イラク水滸伝 - 文芸・小説 高野秀行(文春e-Books):電子書籍試し読み無料 - BOOK☆WALKER - (bookwalker.jp)

あらすじ・内容
水牛と共に生きる被差別民がもつ“循環共生”の叡智とは?
権力に抗うアウトローや迫害されたマイノリティが逃げ込む
謎の巨大湿地帯〈アフワール〉
―――そこは馬もラクダも戦車も使えず、巨大な軍勢は入れず、境界線もなく、迷路のように水路が入り組み、方角すらわからない地。

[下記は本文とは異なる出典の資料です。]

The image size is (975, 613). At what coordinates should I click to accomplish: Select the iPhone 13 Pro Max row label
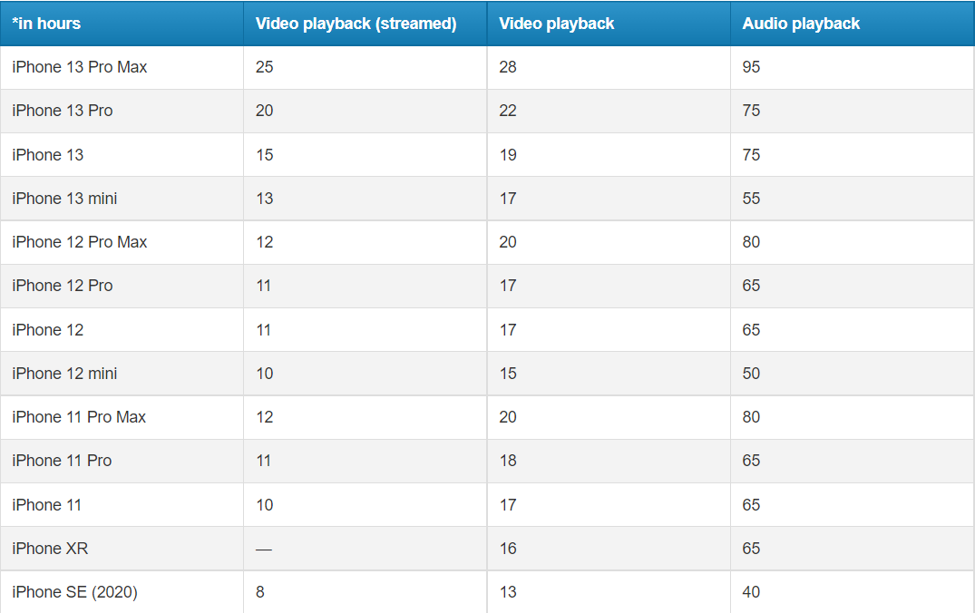pyautogui.click(x=80, y=67)
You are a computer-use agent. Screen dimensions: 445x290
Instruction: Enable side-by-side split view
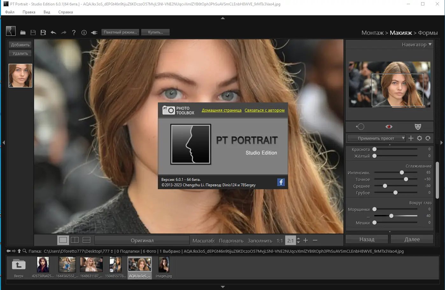click(x=75, y=240)
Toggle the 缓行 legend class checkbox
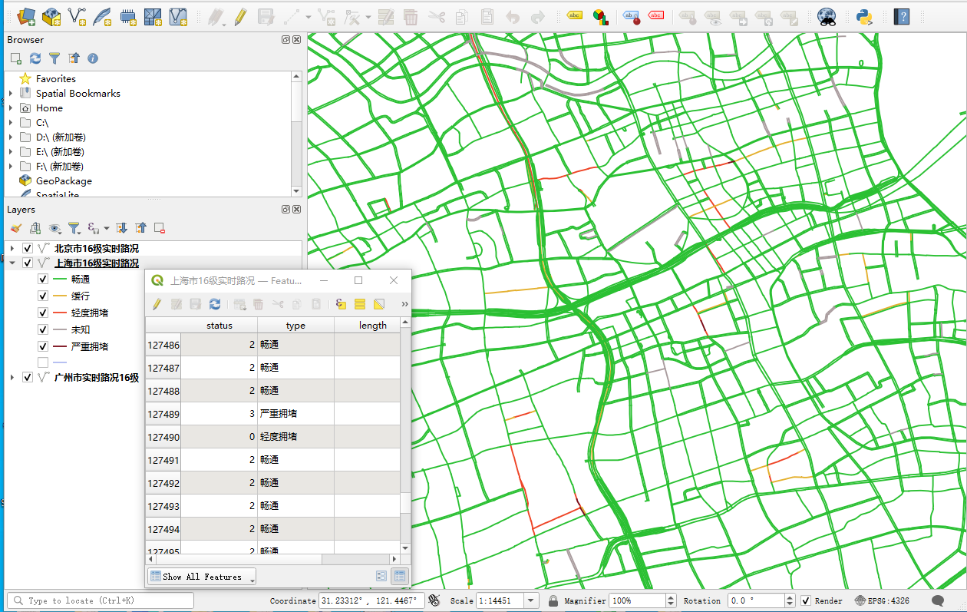This screenshot has height=612, width=967. coord(43,296)
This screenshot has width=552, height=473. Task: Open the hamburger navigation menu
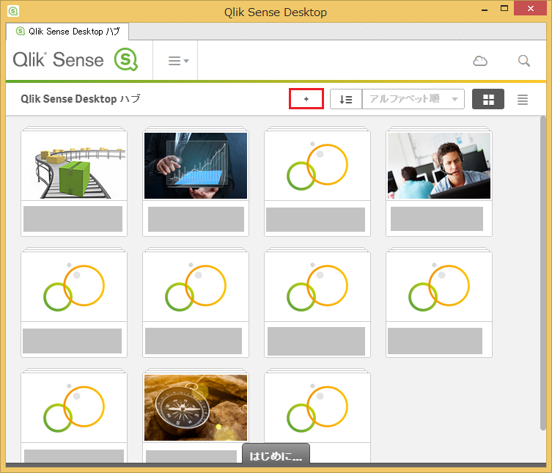174,61
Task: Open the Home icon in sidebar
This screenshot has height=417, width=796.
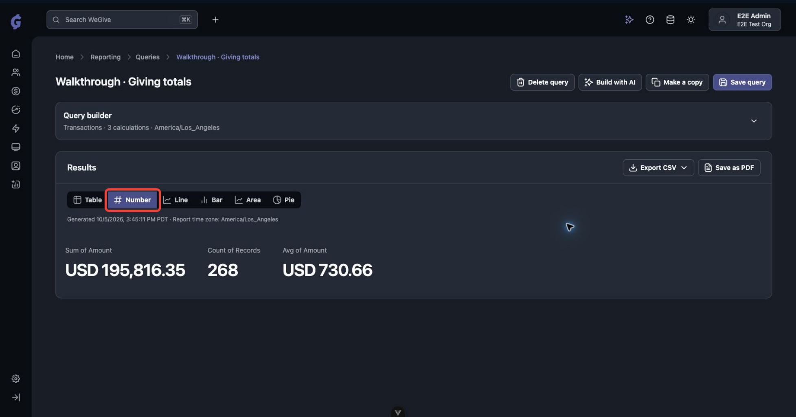Action: (x=15, y=54)
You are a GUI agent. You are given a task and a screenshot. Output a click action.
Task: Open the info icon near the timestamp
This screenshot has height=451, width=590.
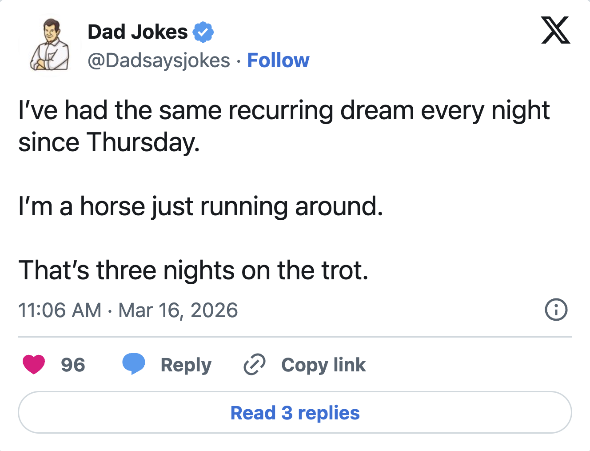(557, 310)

中国四大奇書『水滸伝』は、悪政がはびこる宋代に町を追われた豪傑たちが湿地帯に集結し政府軍と戦う物語だが、世界史上には、このようなレジスタンス的な、あるいはアナーキー的な湿地帯がいくつも存在する。
ベトナム戦争時のメコンデルタ、イタリアのベニス、ルーマニアのドナウデルタ……イラクの湿地帯はその中でも最古にして、“現代最後のカオス”だ。

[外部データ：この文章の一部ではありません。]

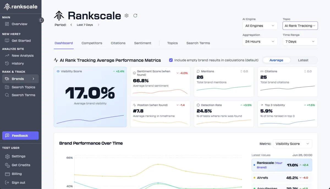Sign out of the account
The height and width of the screenshot is (189, 330).
click(18, 182)
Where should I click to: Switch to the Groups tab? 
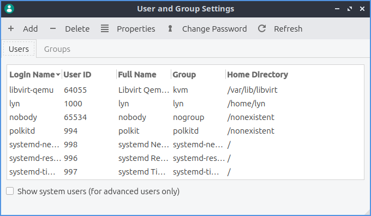pos(57,49)
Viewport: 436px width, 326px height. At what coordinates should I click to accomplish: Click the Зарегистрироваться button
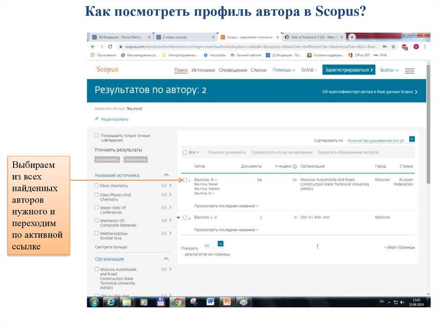pyautogui.click(x=348, y=70)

・謎の古代宗教を信奉する“絶対平和主義”のマンダ教徒たち
・フセイン軍に激しく抵抗した「湿地の王」、コミュニストの戦い
・水牛と共に生きる被差別民マアダンの「持続可能な」環境保全の叡智
・妻が二人いる訳とは?衝撃の民族誌的奇習「ゲッサ・ブ・ゲッサ」
・“くさや汁”のようなアフワールのソウルフード「マスムータ」 
・イスラム文化を逸脱した自由奔放なマーシュアラブ布をめぐる謎……etc.

想像をはるかに超えた“混沌と迷走”の旅が、今ここに始まる――
中東情勢の裏側と第一級の民族誌的記録が凝縮された
圧巻のノンフィクション大作、ついに誕生!

紹介サイトより引用

 イラクと水滸伝の雰囲気が上手くマッチングしないかもしれないが、歴史好きにはとても面白い旅行記だ。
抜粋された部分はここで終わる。